Menschen strömen durch die Tore, wollen Erste sein. Im Bus. Im Zug. Zu Hause. Bei der Siegerehrung ist nur noch ein Bruchteil des Publikums im Stadion. Die Polen jubeln ihrem Helden zu, Sportbegeisterte, von weit her Gereiste, Kinder, die auf Autogramme hoffen. Reporter und Kameraleute holen Siegerbilder und letzte Stellungnahmen ein. Genussvolle Minuten für die Tageshelden. Kamil Stoch, der bereits im letzten Jahr die Tournee gewann und nun unzweifelhaft als Favorit gilt, gibt sich bescheiden. Richard Freitag, der ihm erneut die Stirn geboten hat, verzichtet auf herausfordernde Kommentare. Einer von beiden wird die Tournee wohl gewinnen.
Die Werdenfelsbahn ist vollkommen überfüllt. In einer Mischung aus Übermüdung und Pragmatismus lehnen sich die Menschen in den Gängen aneinander. Kälte und Glühwein haben allen zugesetzt. Peter ist zwölf, hockt auf dem Boden und betrachtet das schlafende Gesicht seiner Mutter. Zum Glück müssen sie nur bis Freising, wo die Oma wohnt.
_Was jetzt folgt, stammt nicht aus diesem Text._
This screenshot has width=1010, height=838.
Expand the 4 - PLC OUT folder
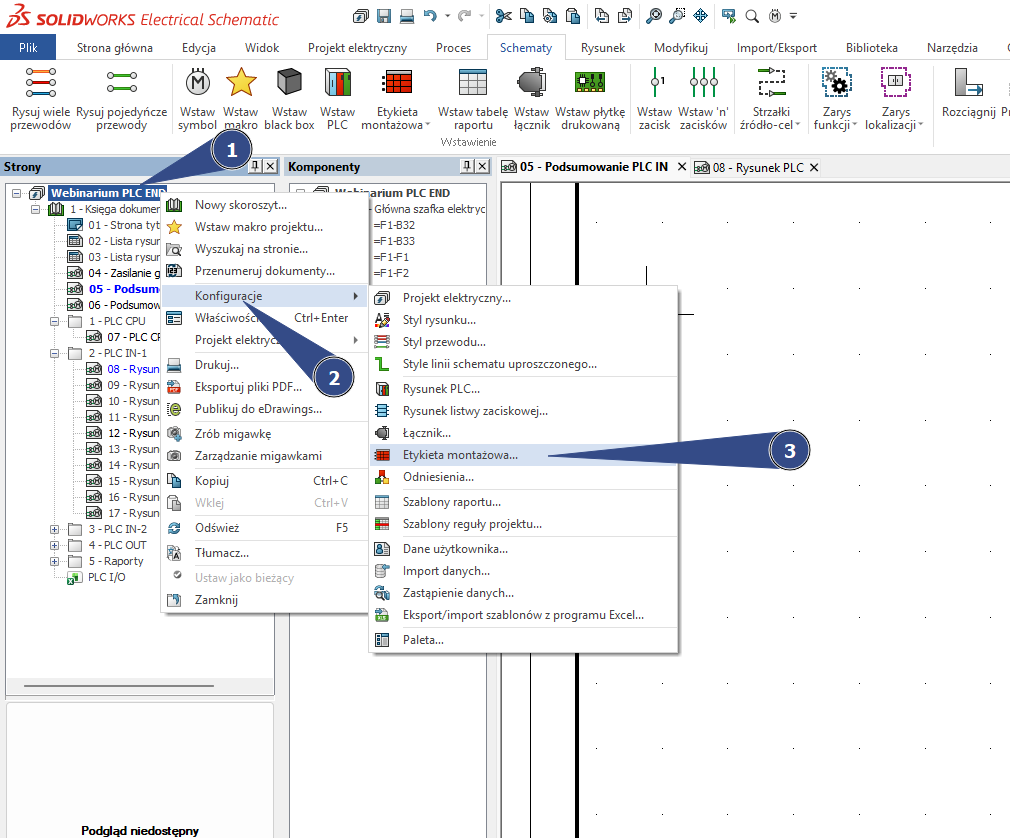(55, 545)
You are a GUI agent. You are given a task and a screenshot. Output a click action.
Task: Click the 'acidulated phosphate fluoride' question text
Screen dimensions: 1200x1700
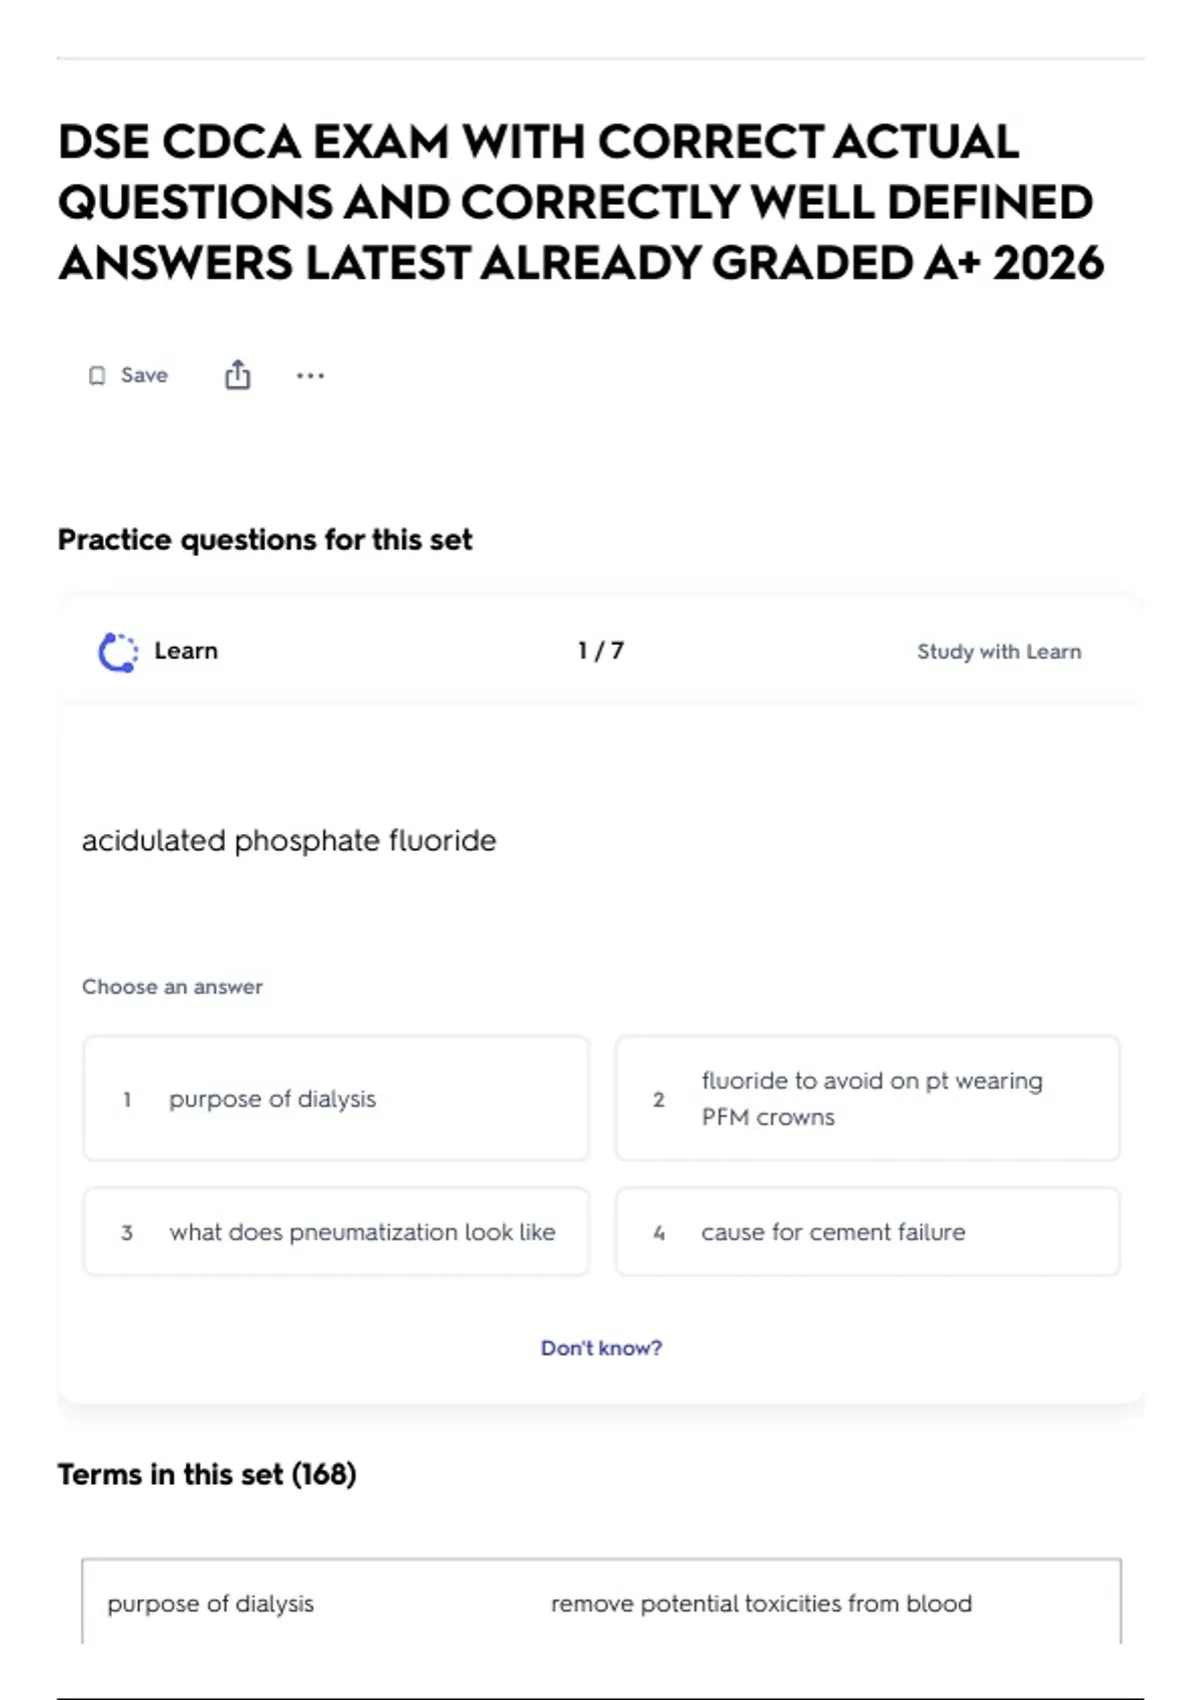tap(289, 840)
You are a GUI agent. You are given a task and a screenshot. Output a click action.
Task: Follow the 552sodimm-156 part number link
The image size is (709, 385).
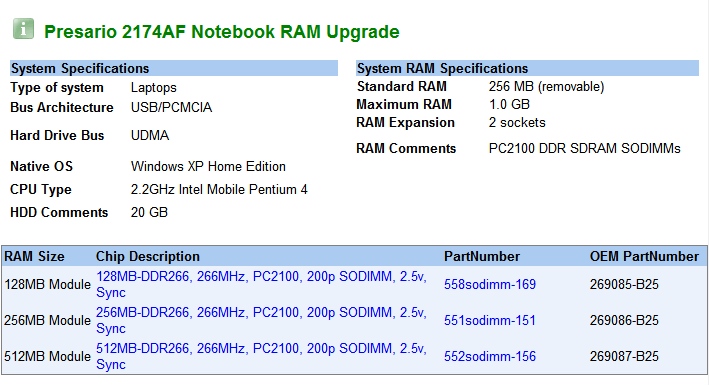pos(490,356)
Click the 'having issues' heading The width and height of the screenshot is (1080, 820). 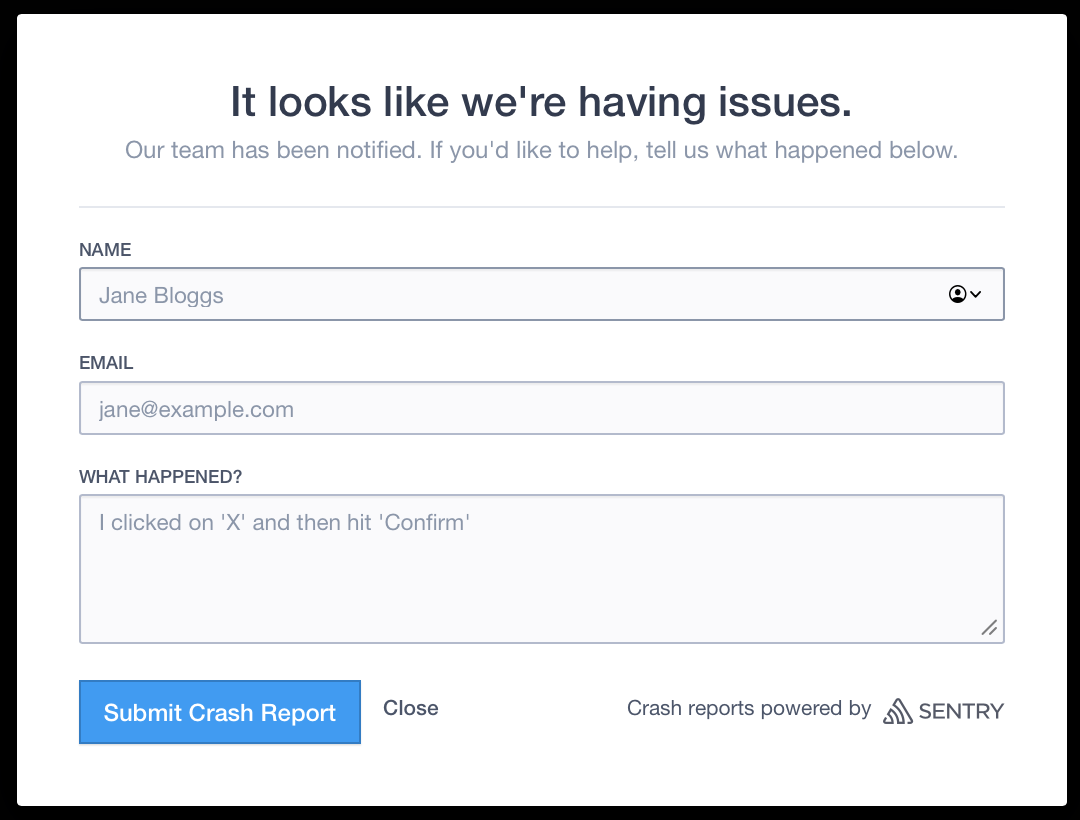tap(541, 102)
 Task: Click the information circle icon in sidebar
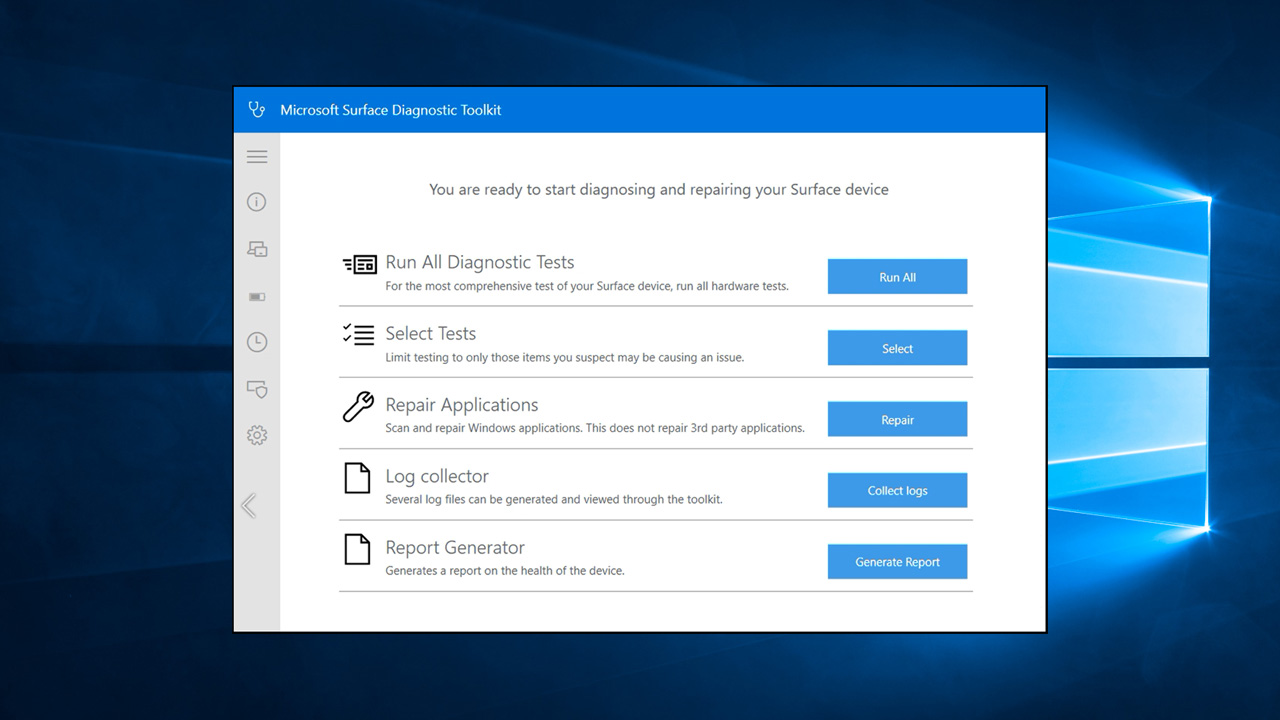pyautogui.click(x=257, y=202)
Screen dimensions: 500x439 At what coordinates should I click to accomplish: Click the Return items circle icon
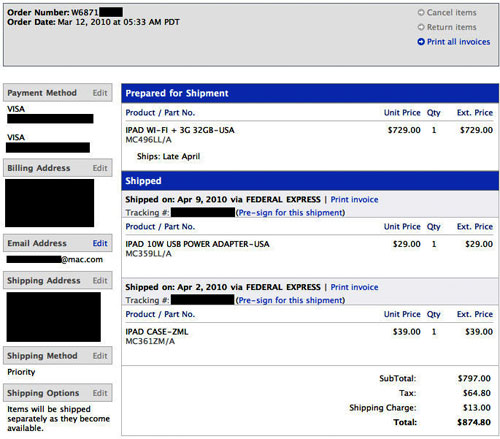coord(421,27)
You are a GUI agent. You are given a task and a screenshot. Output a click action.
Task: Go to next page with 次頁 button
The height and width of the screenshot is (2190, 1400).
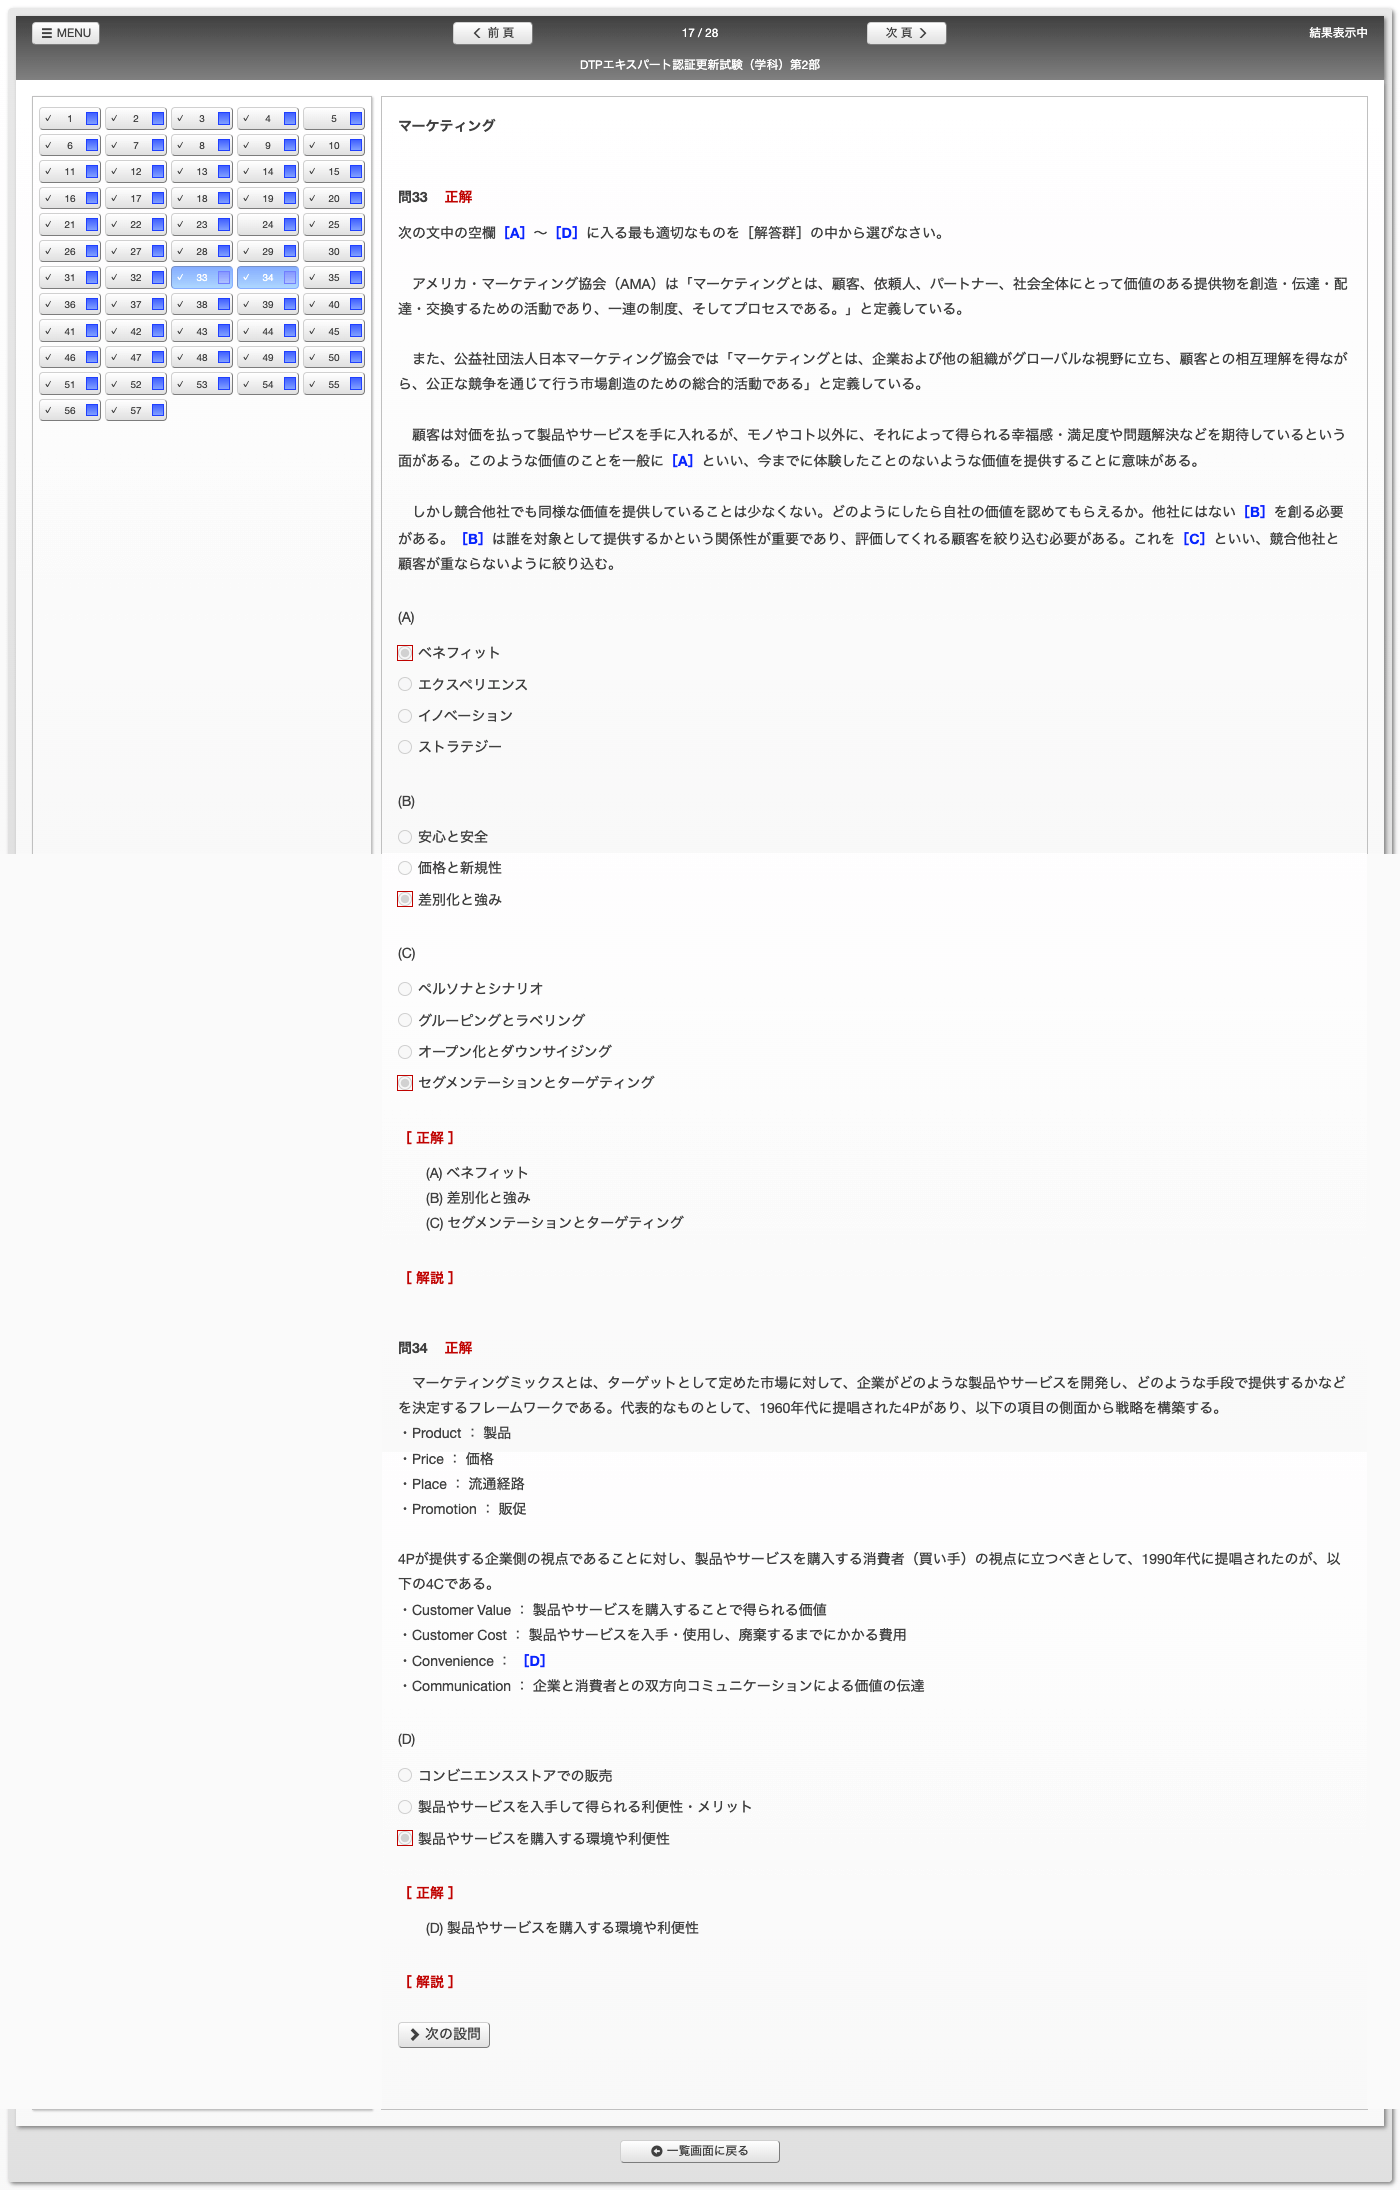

Er betrachtet die Fahne in seinen Händen. Er hat kein Autogramm des Tagessiegers. Rund um das Logo des Automobilriesen stehen große Namen beieinander: Freitag, Kraft, Fannemel. Doch der Entscheidende fehlt. Peter wirkt, als wolle er die Fahne direkt aus dem Zug schmeißen. So ein Ärger. Zum Glück kommt er nicht ans Fenster. Zu voll. Und wer weiß. Vielleicht gewinnt ja einer von denen in Innsbruck?